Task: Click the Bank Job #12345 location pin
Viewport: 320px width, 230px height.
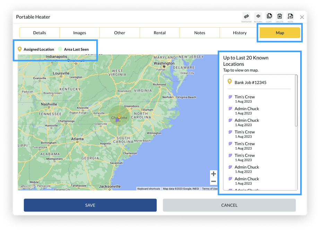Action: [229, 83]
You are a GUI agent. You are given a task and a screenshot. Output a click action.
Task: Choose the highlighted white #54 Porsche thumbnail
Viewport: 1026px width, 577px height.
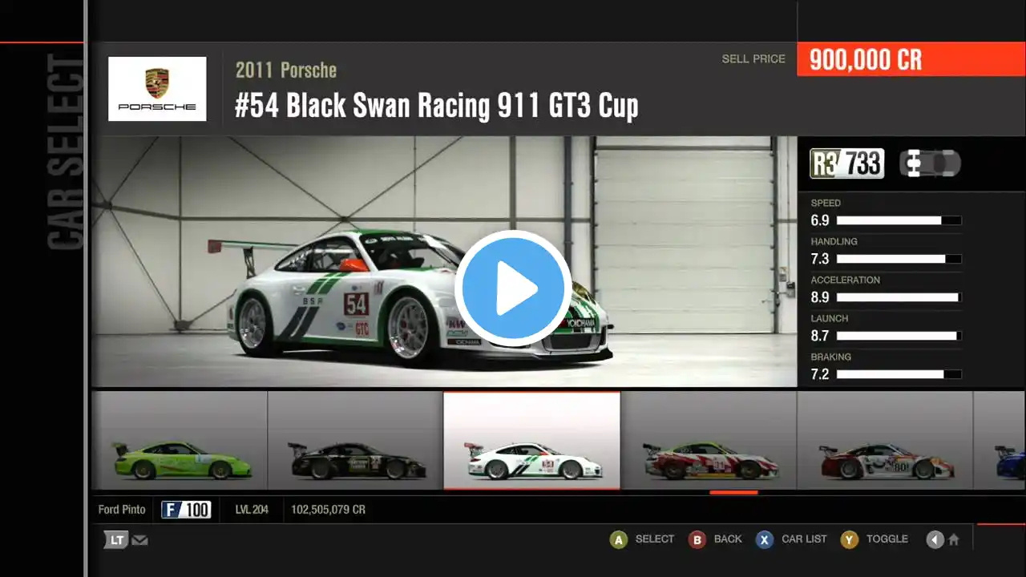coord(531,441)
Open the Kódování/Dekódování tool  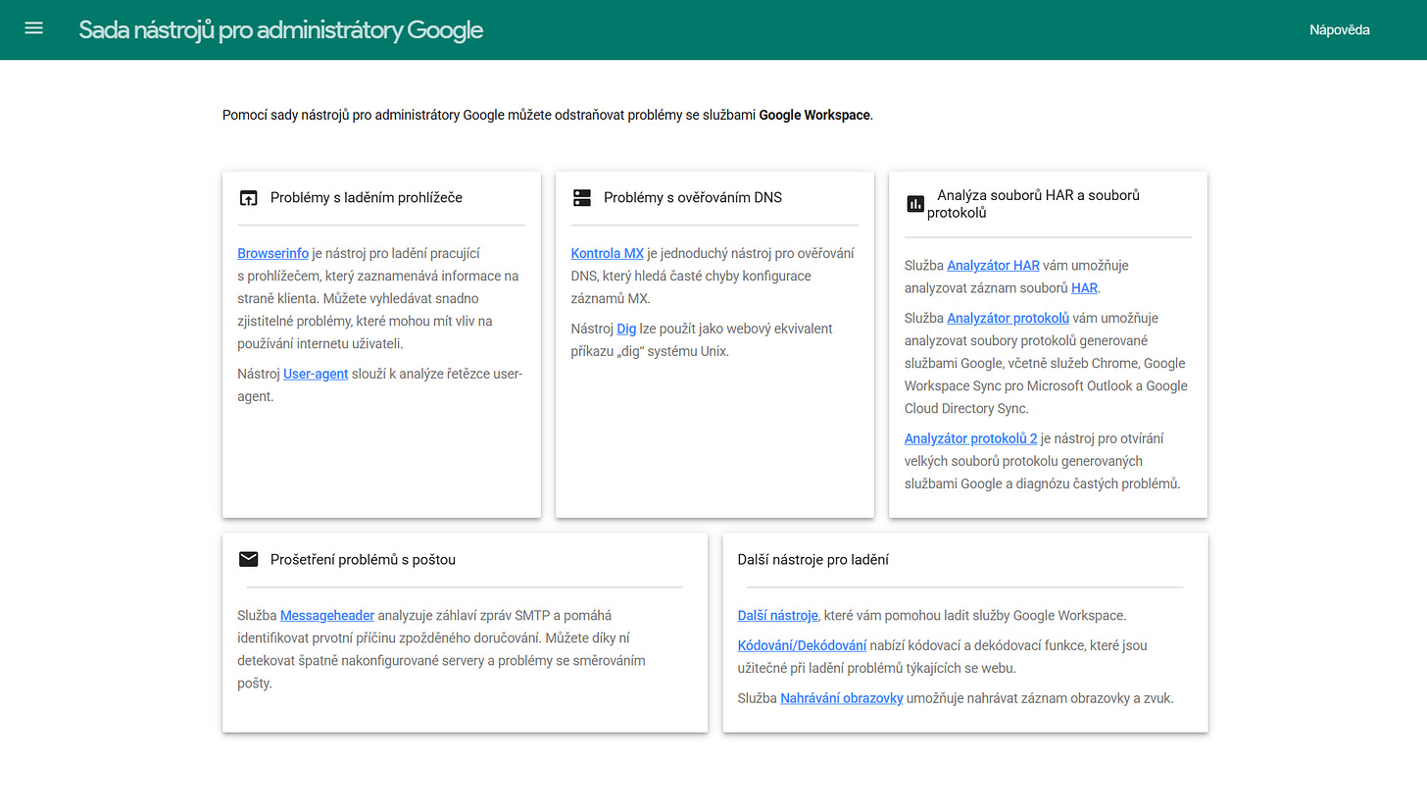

> **Il tuo compito**
Riporta come elenco JSON di stringhe le righe dei record che vanno dalla riga contenente "You are a GUI" fino alla fine dei record, entrambe le estremità incluse. Usa una stringa per ogni riga, tralascia le righe vuote e lascia fuori dalla risposta le immagini.

> **Risposta scritta**
[
  "You are a GUI agent. You are given a task and a screenshot. Output a click action.",
  "Task: Choose the highlighted white #54 Porsche thumbnail",
  "Viewport: 1026px width, 577px height.",
  "coord(531,441)",
  "Open the Kódování/Dekódování tool  "
]